Civic transformation and innovation
The University of Liverpool is a civic leader in the Liverpool City Region and is driving change through policy innovation and research excellence.
The University is a major driver of local change, spearheading innovations that improve wellbeing, standards of living and economic opportunities for people across the Liverpool City Region and beyond. Members of the University of Liverpool are present and active in key institutions and bodies that influence policy in the region, such as the Liverpool City Region Combined Authority’s (LCRCA) Business and Enterprise Board, the Innovation Board, and the new three Cluster Boards covering Advanced Manufacturing, Digital & Creative, and Health & Life Sciences.
The extensive collaboration the University undertakes with local and regional partners is illustrated by the contributions around policy and innovation.
Liverpool City Region policy partnerships
A key part of the University’s civic leadership in Liverpool City Region is the Heseltine Institute for Public Policy, Practice and Place (HI), a public policy research institute focusing on the development of sustainable and inclusive cities and city regions. HI sits at the crossroads of research, policy and practice by bringing together academic expertise with policy-makers, practitioners and communities to inform and impact policy challenges in place. The academic partner of the Liverpool City Region All Party Parliamentary Group (APPG), the HI taps into ground-breaking work happening University-wide across all faculties and disciplines and translates it into analyses, and recommendations that decision-makers can digest.
The HI is uniquely placed as a facilitator of knowledge exchange, that places it and the University at the forefront of policy innovation and is a civic leader. Research and policy engagement revolves around three interconnected themes of urban policy making: the future of cities and city-regions, regional inequalities, and public service reform.
The HI considers global policy challenges but aims to address these by applying a distinct Liverpool City Region lens to shape and influence policy solutions. Activity includes a policy briefing series generating 80+ publications since its launch in 2020, a diverse portfolio of research, events and thought leadership that range from convening stakeholders to high profile lectures (with noticeable recent speakers such as Lord Heseltine), and boundary-pushing publications. In Spring 2024, the HI launched a Manifesto for the Liverpool City Region and a Net Zero Manifesto for the Liverpool City Region.
Supporting the journey to an innovation superhub
The Liverpool City Region (LCR) has an ambitious target to invest 5% of Gross Value Added (GVA) in Research and Development by 2030. This is nearly double the national target of investing at least 2.4% of GDP in R&D by 2027.
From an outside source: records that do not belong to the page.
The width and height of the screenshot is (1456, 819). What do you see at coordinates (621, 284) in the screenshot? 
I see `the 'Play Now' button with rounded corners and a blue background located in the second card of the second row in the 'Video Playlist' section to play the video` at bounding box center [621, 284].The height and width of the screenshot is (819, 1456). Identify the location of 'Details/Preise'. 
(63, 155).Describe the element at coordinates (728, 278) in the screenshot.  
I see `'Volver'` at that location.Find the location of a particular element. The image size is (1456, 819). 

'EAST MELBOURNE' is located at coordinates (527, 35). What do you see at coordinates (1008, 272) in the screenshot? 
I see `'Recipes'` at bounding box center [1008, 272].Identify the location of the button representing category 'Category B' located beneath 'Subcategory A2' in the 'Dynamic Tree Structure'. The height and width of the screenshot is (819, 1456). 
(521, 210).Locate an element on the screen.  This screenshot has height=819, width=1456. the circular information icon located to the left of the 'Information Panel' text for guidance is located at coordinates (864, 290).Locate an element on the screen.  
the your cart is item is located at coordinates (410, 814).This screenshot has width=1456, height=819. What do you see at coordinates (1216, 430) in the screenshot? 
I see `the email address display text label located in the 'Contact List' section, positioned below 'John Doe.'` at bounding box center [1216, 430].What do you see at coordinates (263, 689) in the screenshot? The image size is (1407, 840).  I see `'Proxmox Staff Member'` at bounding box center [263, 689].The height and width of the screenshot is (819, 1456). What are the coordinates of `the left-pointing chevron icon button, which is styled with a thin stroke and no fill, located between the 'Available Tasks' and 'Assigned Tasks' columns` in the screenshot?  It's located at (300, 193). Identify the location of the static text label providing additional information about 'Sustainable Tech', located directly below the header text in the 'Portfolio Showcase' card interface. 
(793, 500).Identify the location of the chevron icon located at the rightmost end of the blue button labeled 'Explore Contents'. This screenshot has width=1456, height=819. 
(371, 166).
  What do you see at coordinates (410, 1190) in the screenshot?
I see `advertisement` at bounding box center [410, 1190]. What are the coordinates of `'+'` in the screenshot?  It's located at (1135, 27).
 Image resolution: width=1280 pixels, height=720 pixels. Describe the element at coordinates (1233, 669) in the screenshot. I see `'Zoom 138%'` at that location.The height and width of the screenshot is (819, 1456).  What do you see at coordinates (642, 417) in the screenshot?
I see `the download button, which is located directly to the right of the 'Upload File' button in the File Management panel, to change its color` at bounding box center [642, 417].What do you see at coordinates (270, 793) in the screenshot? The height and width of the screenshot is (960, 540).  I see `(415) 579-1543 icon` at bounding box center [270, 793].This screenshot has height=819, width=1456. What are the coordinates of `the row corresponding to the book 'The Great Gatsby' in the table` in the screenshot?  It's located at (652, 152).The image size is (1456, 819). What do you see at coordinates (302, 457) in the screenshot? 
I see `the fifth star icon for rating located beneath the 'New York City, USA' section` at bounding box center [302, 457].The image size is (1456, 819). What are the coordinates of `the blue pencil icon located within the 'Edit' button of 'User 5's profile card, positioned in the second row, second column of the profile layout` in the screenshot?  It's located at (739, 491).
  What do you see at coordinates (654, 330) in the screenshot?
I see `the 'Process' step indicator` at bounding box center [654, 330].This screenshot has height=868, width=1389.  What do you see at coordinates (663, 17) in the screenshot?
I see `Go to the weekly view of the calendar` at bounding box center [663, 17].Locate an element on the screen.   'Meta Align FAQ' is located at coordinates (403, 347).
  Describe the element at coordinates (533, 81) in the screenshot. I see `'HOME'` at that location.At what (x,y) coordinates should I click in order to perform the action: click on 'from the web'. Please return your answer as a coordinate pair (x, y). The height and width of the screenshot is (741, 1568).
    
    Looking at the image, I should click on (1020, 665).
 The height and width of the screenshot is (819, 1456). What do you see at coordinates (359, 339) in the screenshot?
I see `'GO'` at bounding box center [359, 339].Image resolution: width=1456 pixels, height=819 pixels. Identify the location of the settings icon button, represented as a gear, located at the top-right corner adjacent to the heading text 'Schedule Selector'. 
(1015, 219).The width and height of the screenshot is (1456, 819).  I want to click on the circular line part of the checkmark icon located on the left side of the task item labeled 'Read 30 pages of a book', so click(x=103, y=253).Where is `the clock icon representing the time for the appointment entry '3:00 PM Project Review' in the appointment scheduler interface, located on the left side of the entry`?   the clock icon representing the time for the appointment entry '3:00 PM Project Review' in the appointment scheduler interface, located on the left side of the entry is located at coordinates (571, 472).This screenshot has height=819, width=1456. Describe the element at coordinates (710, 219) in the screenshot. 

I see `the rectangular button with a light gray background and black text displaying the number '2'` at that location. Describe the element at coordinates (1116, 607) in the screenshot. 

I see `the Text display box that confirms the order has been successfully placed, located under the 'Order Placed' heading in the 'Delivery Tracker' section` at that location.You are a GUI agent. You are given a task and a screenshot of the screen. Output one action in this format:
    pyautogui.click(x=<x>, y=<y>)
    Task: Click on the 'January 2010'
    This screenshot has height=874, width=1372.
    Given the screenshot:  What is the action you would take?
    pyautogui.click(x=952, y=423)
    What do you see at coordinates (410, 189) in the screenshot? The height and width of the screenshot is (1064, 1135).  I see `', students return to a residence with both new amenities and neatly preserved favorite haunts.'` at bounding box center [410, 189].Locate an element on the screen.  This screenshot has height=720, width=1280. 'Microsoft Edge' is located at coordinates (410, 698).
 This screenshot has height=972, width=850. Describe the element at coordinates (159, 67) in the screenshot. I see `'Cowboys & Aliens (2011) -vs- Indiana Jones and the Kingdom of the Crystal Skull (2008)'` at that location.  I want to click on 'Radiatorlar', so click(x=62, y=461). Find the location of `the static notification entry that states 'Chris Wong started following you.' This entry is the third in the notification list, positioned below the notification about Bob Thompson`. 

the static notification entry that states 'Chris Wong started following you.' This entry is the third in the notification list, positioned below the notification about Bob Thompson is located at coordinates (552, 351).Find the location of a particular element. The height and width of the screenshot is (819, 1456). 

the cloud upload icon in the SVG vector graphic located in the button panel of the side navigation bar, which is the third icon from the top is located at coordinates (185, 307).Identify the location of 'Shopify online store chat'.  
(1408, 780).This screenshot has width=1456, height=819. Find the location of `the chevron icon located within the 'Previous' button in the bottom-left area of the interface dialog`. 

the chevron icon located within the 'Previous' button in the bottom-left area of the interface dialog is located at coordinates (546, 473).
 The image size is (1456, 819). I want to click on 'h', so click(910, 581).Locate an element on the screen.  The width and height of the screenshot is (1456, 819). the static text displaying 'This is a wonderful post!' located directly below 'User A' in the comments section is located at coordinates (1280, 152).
In 2022, the LCRCA published an Innovation Prospectus that identified three world-leading specialisms (Infection Prevention & Control, Materials Chemistry, AI Solution & emerging technology) with the addition of net-zero innovation as key drivers for increasing productivity in the LCR and for the whole of the UK. The University of Liverpool plays a central role within all four of these clusters:
Health
The University hosts, or is a key partner in, several world-leading health centres that include:
- Pandemic Institute
- National Biofilms Innovation Centre
- Civic Health Innovation Labs
- Centre for Long-acting Therapeutics.
The University is a central pillar of the LCR Life Sciences Investment Zone that will expand public and private cross-sector collaboration, expanding existing relationships with players such as AstraZeneca. Find out more about our Heath Sector impact.
Materials chemistry
The University of Liverpool is home to a unique industry-academia partnership model with a long-running institutional partner Unilever and home to the Materials Innovation Factory.
Explore our collaborative research.
Digital technologies
The University of Liverpool is host to the Institute of Digital Engineering & Autonomous Systems (IDEAS), which combines the existing Virtual Engineering Centre (VEC) with the new Digital Innovation Facility (DIF).
Explore our collaborative research.
Net zero
Research contributing to net-zero runs throughout the University of Liverpool, including the above specialisms. Discover more about our sustainability and net-zero efforts.
Supporting the innovation ecosystem
The University of Liverpool is fostering an innovation and entrepreneurial ecosystem both on and off campus. The Enterprise team helps academics translate their research for wider society by supporting licensing and spin-out activities. Innovators can access financial support through the Enterprise Fund and leverage the University’s connections with the NxNW Consortium, securing over £1 million of Innovate funding as start-up capital into their spinouts.
As of the 2022/23 academic year, since 2018 the Enterprise team had founded 20 spin-outs, invested £4.3 million of University Enterprise Investment funding, and leveraged £24 million of industry or grant funding into its spin-out companies and/or the University. in the team reported £4.9 million IP-related income to the University in 2022/23 and helped to create around 115 jobs.
Spin out companies from the University cover a wide range of sectors and address global challenges, including development of a point of care diagnostic for urinary tract infections (UTIs), medical diagnostics to reduce vision loss, and developing novel materials for carbon capture and renewable energy.